The ability to use inductive reasoning to extract general rules from multiple observations is a vital indicator of intelligence. As humans, we use this ability to not only interpret the world around us, but also to predict the outcomes of the various interactions we experience. Generalising over multiple observations is a task that has historically presented difficulties for machines to grasp, especially when requiring computer vision.
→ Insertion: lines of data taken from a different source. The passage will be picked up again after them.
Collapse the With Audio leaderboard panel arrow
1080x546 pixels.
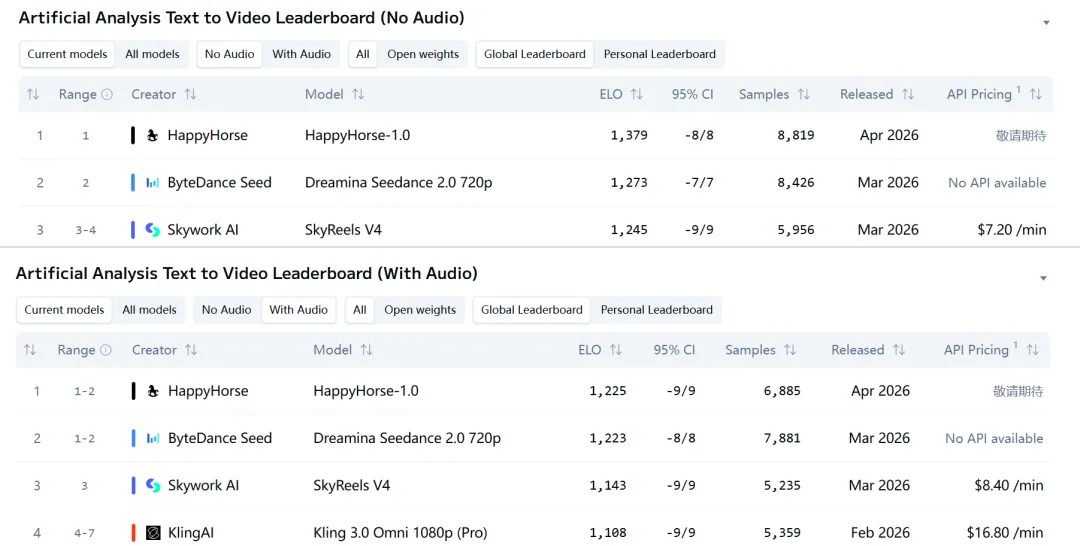pyautogui.click(x=1043, y=278)

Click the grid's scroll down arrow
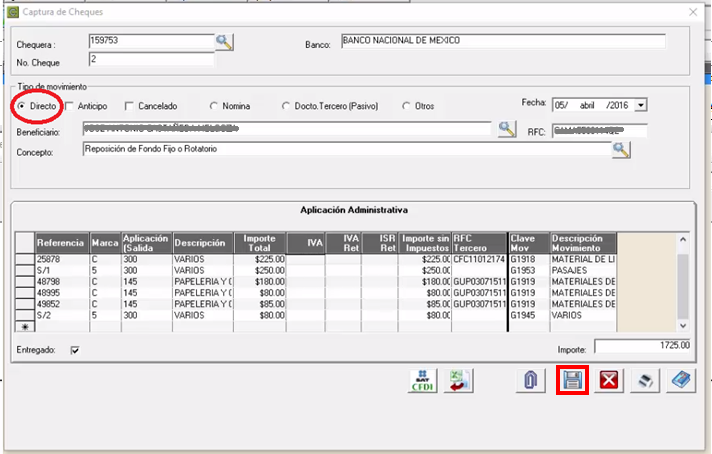[683, 325]
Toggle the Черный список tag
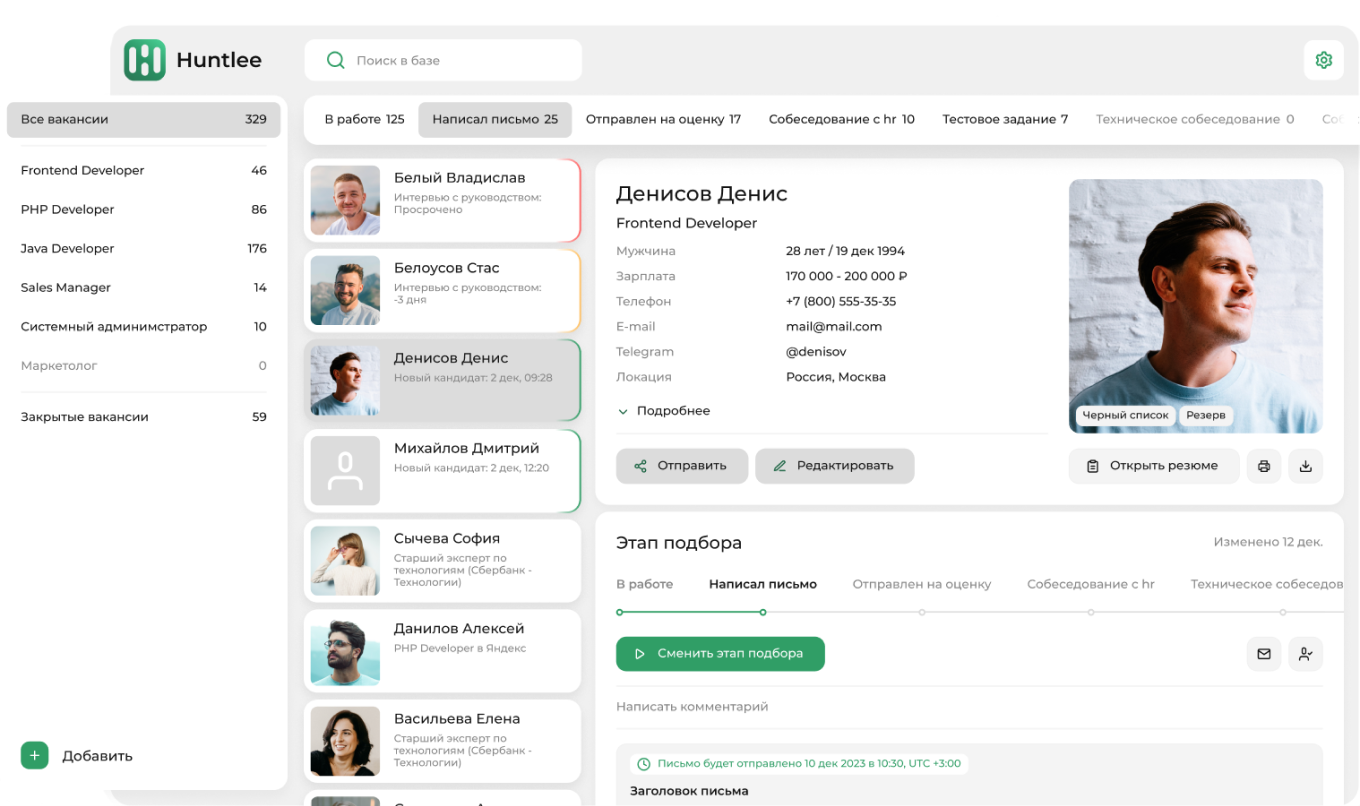Screen dimensions: 1360x806 pos(1125,415)
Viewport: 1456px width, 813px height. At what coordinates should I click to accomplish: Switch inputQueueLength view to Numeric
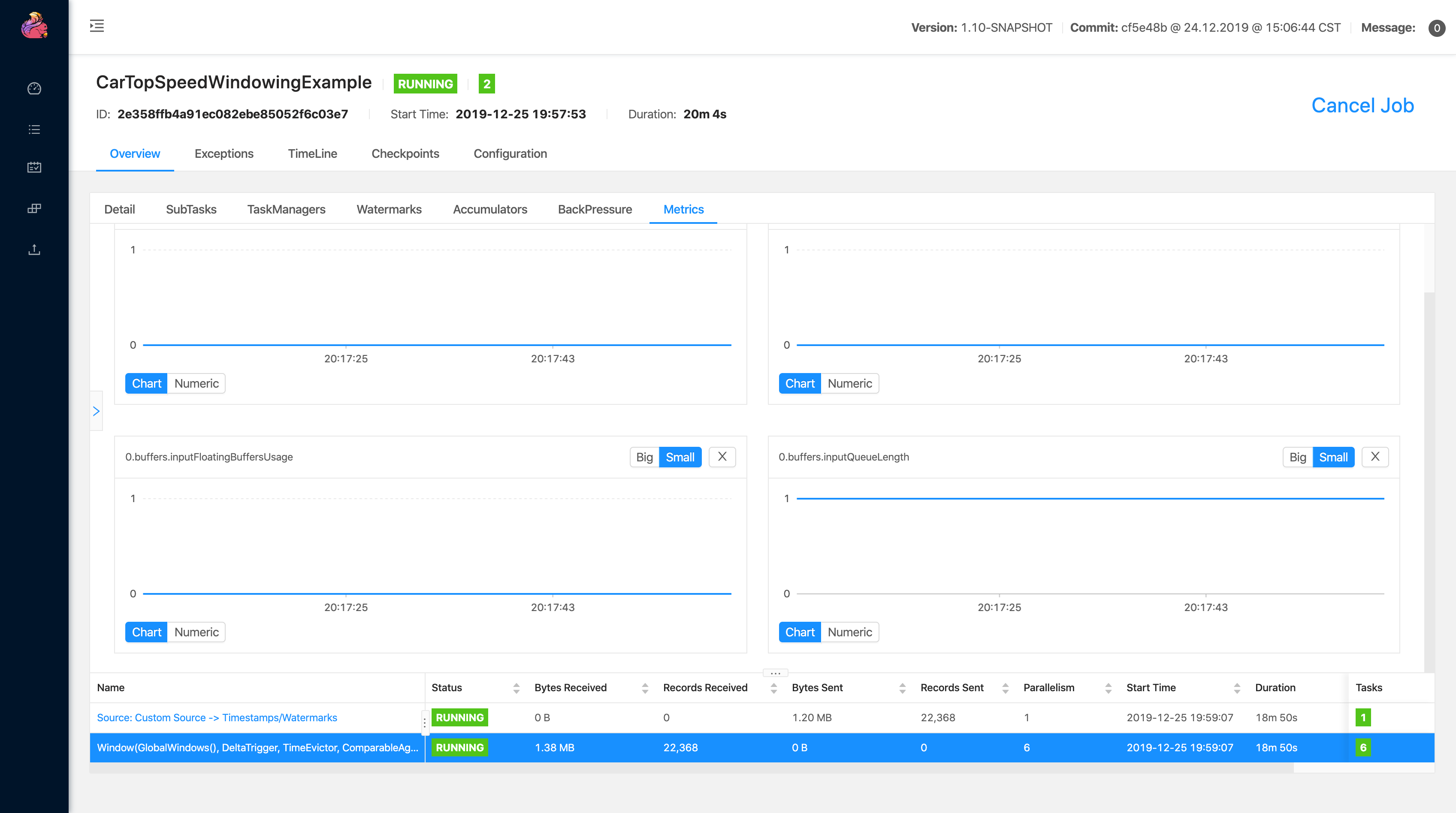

In this paper, we propose a model that can extract general rules from video demonstrations by simultaneously performing summarisation and translation. Our approach differs from prior works by framing the problem as a multi-sequence-to-sequence task, wherein summarisation is learnt by the model. This allows our model to utilise edge cases that would otherwise be suppressed or discarded by traditional summarisation techniques. Additionally, we show that our approach can handle noisy specifications without the need for additional filtering methods. We evaluate our model by synthesising programs from video demonstrations in the Vizdoom environment achieving state-of-the-art results with a relative increase of 11.75% program accuracy on prior works.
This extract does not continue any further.